RESULTS: All patients were stable on VAD support and no attempt was made to balance the systemic and pulmonary circulation. The ventilator was manipulated to achieve systemic Pa02 between 30 and 45 mm Hg and PaC02 between 35 and 45 mm Hg. Evidence of hypoperfusion (increasing lactates) was managed by increasing the VAD flow. Lactates normalized [< 2 mmol/L]) by 1.8 ± 1.1 days following surgery. Average time of VAD support was 3.1 ± 1.0 (range, 2 to 5 days) and average time until chest closure was 3.4 ± 1.5 (range, 2 to 8 days). There were two cases of postoperative bleeding (11.1%) requiring reexploration and one case of mediastinitis (5.5%) in a patient who has now gone on to successful Glenn. Sixteen of the eighteen patients survived (hospital survival mean 89% with a 95% confidence interval of 63.9% to 98.1%; 12/13 OHSU [92.3%]; 4/5 UL [80%]). Neurodevelopmental testing using the Mullen Scales of Early Learning and the Vineland Adaptive Behavior Scale were normal for all infants tested.
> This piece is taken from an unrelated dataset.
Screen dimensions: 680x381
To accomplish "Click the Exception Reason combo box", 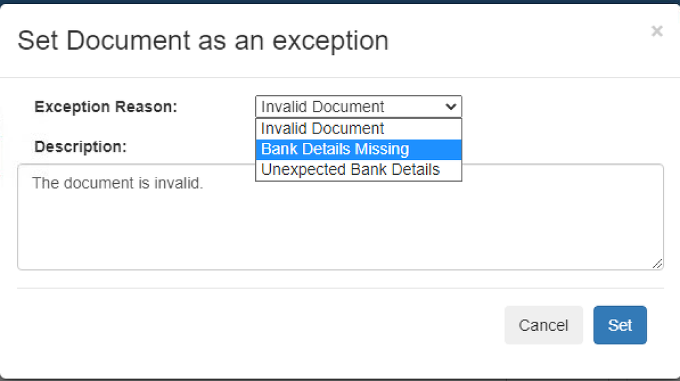I will tap(351, 107).

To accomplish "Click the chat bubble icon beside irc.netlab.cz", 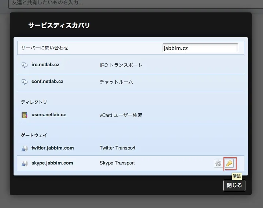I will click(x=25, y=65).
CONCLUSIONS: Routine postoperative use of VAD can support the increased cardiac output demands of infants following Norwood operation and results in a stable postoperative convalescence that does not require aggressive ventilator or inotrope manipulation. Although not a panacea, this strategy can simplify postoperative management, lead to excellent hospital survival, and possibly augment cerebral oxygen delivery, resulting in improved neurologic outcomes for this challenging group of patients.